Na weselu było naprawdę fajnie. Zjadłam więcej niż normalnie i oczywiście waga poszybowała w górę i wróciła na swoje miejsce po jednej dobie diety ;) Chciałam z początku liczyć każdą kalorie, ale mąż mi powiedział, że jeden wieczór muszę się dobrze bawić. Tak też uczyniłam... Zjadłam co prawda i tak mniej niż inni przy naszym stole, ale w porównaniu do mojej codziennej diety było to sporo. Uraczyłam się. Na fotkach z wesela wyszłam tragicznie. Nie wiedziałam nawet, że jestem aż tak duża. W lustrze tego nie widze. Pociesza mnie trochę, że parę osób mówiło, że na żywo było lepiej... Panna młoda była barrrrdzo szczuplutka.
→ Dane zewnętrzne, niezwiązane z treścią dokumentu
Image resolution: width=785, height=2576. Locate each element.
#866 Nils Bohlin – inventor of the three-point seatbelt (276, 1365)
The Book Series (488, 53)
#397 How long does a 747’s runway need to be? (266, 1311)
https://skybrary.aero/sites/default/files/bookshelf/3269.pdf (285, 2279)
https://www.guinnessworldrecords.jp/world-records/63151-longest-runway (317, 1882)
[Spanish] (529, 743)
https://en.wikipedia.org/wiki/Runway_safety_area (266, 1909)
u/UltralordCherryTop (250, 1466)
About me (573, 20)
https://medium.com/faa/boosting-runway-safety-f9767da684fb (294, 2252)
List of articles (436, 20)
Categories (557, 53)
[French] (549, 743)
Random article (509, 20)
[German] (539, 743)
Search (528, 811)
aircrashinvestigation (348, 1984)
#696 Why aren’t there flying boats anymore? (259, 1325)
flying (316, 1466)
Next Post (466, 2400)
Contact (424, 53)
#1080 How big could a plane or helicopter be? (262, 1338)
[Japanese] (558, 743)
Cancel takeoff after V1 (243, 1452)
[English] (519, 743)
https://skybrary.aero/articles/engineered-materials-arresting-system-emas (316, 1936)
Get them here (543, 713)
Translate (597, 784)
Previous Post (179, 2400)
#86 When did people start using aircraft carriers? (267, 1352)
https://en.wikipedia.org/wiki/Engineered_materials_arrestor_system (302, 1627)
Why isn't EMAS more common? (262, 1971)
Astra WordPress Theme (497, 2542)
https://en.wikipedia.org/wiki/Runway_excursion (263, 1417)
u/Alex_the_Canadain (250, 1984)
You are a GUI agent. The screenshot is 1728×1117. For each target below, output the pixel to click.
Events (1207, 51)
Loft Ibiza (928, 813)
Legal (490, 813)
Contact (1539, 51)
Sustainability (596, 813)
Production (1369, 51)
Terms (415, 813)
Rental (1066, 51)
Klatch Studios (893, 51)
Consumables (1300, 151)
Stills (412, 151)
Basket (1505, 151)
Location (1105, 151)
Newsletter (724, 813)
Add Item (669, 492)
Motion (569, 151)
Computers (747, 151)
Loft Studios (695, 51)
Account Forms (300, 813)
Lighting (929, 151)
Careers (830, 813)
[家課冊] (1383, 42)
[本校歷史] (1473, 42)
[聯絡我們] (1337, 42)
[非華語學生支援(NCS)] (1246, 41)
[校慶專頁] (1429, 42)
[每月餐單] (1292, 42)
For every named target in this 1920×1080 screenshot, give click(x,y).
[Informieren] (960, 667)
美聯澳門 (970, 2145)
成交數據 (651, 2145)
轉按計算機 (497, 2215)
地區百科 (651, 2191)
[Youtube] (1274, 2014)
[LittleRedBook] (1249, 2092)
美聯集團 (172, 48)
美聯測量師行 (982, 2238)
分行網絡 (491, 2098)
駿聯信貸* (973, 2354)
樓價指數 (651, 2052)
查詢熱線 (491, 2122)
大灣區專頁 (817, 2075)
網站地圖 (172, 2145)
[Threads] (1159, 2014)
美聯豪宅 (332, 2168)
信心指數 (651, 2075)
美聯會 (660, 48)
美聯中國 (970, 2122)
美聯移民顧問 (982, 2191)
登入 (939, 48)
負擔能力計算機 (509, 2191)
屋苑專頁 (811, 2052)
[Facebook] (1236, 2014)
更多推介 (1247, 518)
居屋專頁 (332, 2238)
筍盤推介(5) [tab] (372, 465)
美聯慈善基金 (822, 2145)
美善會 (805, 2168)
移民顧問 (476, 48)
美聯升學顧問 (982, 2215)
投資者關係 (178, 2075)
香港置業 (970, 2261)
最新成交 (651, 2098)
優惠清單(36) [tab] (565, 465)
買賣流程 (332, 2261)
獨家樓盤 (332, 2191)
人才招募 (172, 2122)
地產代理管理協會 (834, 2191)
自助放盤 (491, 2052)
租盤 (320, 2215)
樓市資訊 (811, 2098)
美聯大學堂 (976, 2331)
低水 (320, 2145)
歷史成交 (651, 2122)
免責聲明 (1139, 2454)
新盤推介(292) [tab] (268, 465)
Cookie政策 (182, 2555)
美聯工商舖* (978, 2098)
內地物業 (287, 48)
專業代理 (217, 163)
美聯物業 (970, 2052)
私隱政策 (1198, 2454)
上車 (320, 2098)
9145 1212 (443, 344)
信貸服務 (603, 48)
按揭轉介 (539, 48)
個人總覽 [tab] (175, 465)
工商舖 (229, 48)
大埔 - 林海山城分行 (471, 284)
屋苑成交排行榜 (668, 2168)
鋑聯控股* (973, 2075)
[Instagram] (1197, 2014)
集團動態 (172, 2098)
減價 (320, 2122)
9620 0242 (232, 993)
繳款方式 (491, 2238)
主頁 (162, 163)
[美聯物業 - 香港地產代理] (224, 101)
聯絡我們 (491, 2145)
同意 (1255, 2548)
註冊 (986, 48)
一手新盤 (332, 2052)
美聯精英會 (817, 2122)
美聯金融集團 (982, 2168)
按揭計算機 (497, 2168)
Oglądanie jej było szalenie motywujące 😀
anita355
24 sierpnia 2023, 14:42Ja też okropnie wychodzę na zdjęciach.
dorotka27k
24 sierpnia 2023, 10:45Ale zobacz jak w takim tempie będziesz szła dalej to te zdjęcia z teraz za kilka miesięcy będą już mega nie aktualne;))) powodzenia w dalszej walce, Trzymam za Ciebie kciuki;)))
Marzycielka1985
24 sierpnia 2023, 08:45Najważniejsze że po weselu wracasz na dobra droge:).Ja nie mogę nigdy patrzeć na swoje foty... W tym roku miałam komunie chrześniaczki i aż się boję jak dostanę zdjęcia...
annaewasedlak
24 sierpnia 2023, 07:18Zdjęcia zawsze dołują. Wrócisz teraz na dobrą drogę z dietą i będzie waga spadać.
AryaStark.wma
24 sierpnia 2023, 06:02Wesela są po to żeby się dobrze bawić :) nie żałuj, dietę masz na co dzień, a wesele nie, ważne żeby po zabawie wrócić na dobry tor :)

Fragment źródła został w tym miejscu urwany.